Leaving the Beaver – Beaver Creek at Vail
“A skier will burn off about 6,000 calories during the course of a day.”
That of course assumes that the skier is, uh… skiing. With skis. The calorie burn for a day at the spa is slightly lower. Butt either way, the obsession with Lady M’s dinner at Kelly Lipkin’s last Saturday is all out of proportion. It was a relatively healthy meal: what with the kale, pumpkin and arugula. Still, as Chick pointed out, Rush Limbaugh seems obsessed with Lady M’s short rib supper – even going so far as to suggest she might be hippo-critical!
We gassed up Air Force Won 2 with premium for the return trip, to get a little extra lift. Butt it has nothing to do with packing some extra “baggage.”
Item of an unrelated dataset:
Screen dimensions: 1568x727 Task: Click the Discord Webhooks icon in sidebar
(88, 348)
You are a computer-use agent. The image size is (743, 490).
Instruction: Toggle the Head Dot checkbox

If Rush wanted to pick on Lady M’s diet while “skiing” in Vail, he would have been better off eyeing the offerings at the Game Creek Club where we had lunch. There the offerings include starters of foie gras and pork belly confit in addition to entrees of short ribs, lamb and elk. Not that we ordered any of that.
Or maybe he could have taken a peek at Sweet Basil where we also dined:
Sweet Basil is committed to green initiatives and environmental responsibility.We proudly feature Natura house purified bottled water for $2 per person,organic ingredients and sustainable food sources.
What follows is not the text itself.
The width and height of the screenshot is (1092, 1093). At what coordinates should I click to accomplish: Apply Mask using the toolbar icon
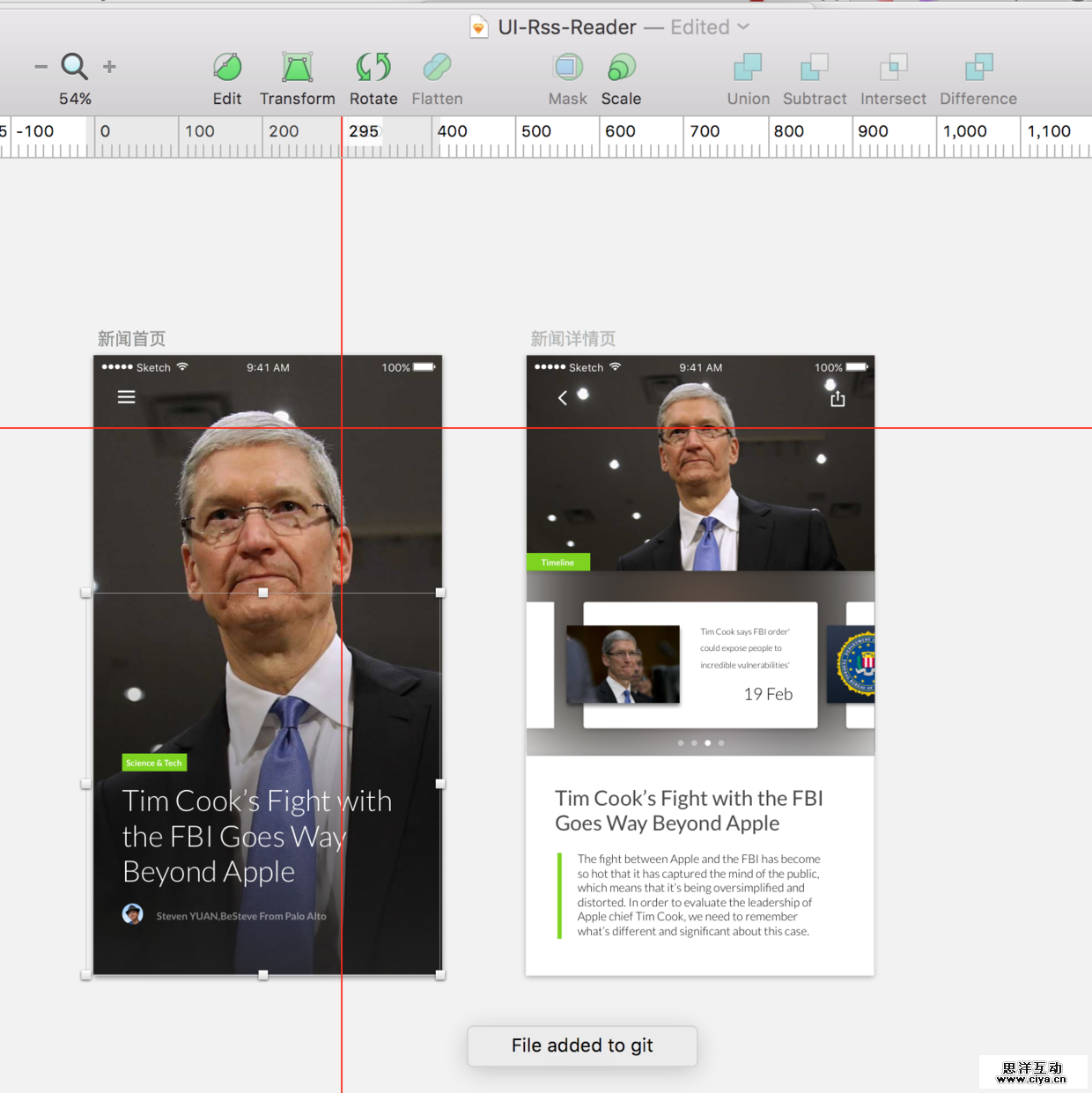click(568, 67)
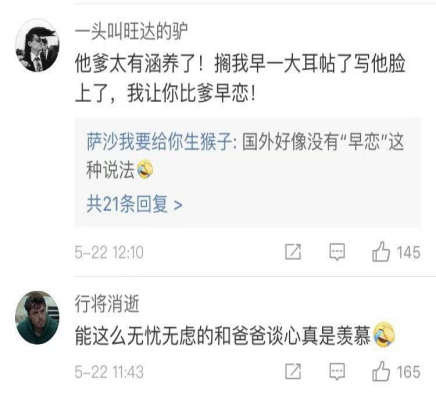Click the comment text 能这么无忧无虑的和爸爸谈心
The image size is (436, 396).
(x=222, y=335)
Their menu is sprinkled with Perigord truffles and house smoked foie gras. Although, this was my favorite menu offering:
Tater Tots! A good thing Rush-bo didn’t get a hold of that one! Apparently the staff at Basil’s isn’t quite as loose lipped as Kelly’s.
And for the last time, this was a, mostly, private trip:
Michelle Obama's press secretary issued a statement Saturday that the family is picking up the tab for personal expenses.
(At last count that included a bottle of that house purified bottled Natura water, a pocket pack of Kleenex and a roll of Tums.)
Sources say that because Obama was largely paying her own way, she insisted on the final say.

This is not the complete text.